• Gaza and the European border regime: Connecting the struggles

    As Israel’s genocidal assault[1] on the Gaza Strip shows no signs of relenting, the situation increasingly lays bare broader inequalities, hypocrisies, and tendencies in global politics. This moment compels those of us working against European borders and border externalization to think about the many connections and parallels between the genocidal Israeli occupation and the global border regime. Israeli apartheid and the global border regime share an assumption that segments of humanity can be permanently confined, contained, and warehoused, surrounded by affluence that springs from their dispossession.

    Israel has long been a part of the European border regime, and its technologies of surveillance and control inform bordering practices elsewhere. The state of Israel inflicts racial violence and hierarchies upon the Palestinian people akin to the violence that migrants experience in the Sahara, the Mediterranean, and on Europe’s eastern maritime and land borders. In the Occupied Territories, a regime of legal apartheid severely restricts human mobility and access to social resources enacting a hierarchy of racial exclusion and privilege. Scholars who think of border regimes as global apartheid describe this in similar terms.

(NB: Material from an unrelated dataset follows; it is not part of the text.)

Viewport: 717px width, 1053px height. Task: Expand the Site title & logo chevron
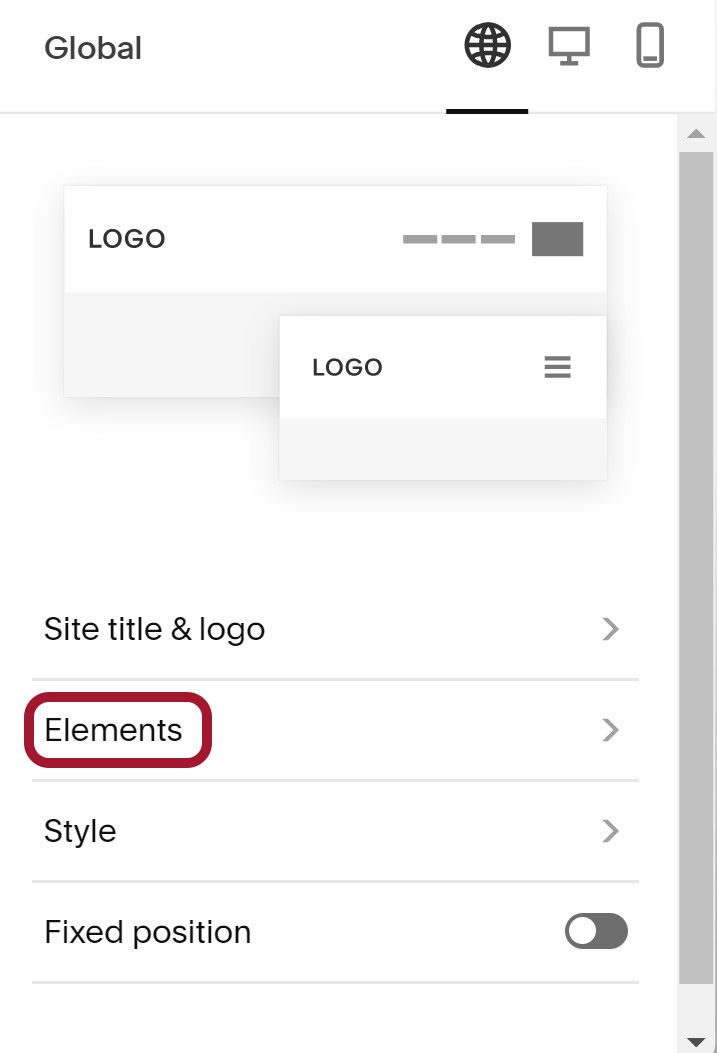(610, 629)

In Gaza, meanwhile, the same logic of racial supremacy has degenerated into outright genocide against those deemed racially inferior. Whether this becomes a blueprint for how “unwanted” populations are treated in the future is a question that concerns all of us.

    Both border regimes and the war on Gaza involve extensive Western support to authoritarian governments and the nourishment of fascist tendencies. In the face of Israel’s policies of deliberate starvation, the systematic targeting of civilians, and the destruction of vital infrastructure, Western allies continue to fund and arm these war crimes. The most extreme elements of Netanyahu’s war cabinet are among the main beneficiaries of this Western policy approach. In a similar vein, Western backing and funding to non-democratic governments has contributed to the gross human rights violations carried out by European externalization partners like Libya, Tunisia, Egypt and Sudan. In each case, the values that “the West” claims to uphold are eroded, exposing an authoritarian, fascist, and genocidal underside.

    Indeed, when placed in a historical context, events in Gaza today are the latest destructive episode in a continuous history of enclosure, expulsion, dispossession, displacement, and ethnic cleansing going back 76 years in the region. Palestine, moreover, is not an exception. Colonial conquest and genocide are constitutive of modernity. This connection between nation-statehood, genocide and extreme political violence can be seen in Tigray/Amhara (Ethiopia), in Darfur (Sudan), the Democratic Republic of Congo and elsewhere. The situation in the West Bank and Gaza is not a departure from this colonial genealogy of the nation-state. On the contrary, it is a direct consequence of this genocidal history as it unfolded in the 20th century, including global population displacements after the Second World War, the persecution and expulsion of Jews from Europe (the flight from the Holocaust), and the export of European nationalism and racial ideologies.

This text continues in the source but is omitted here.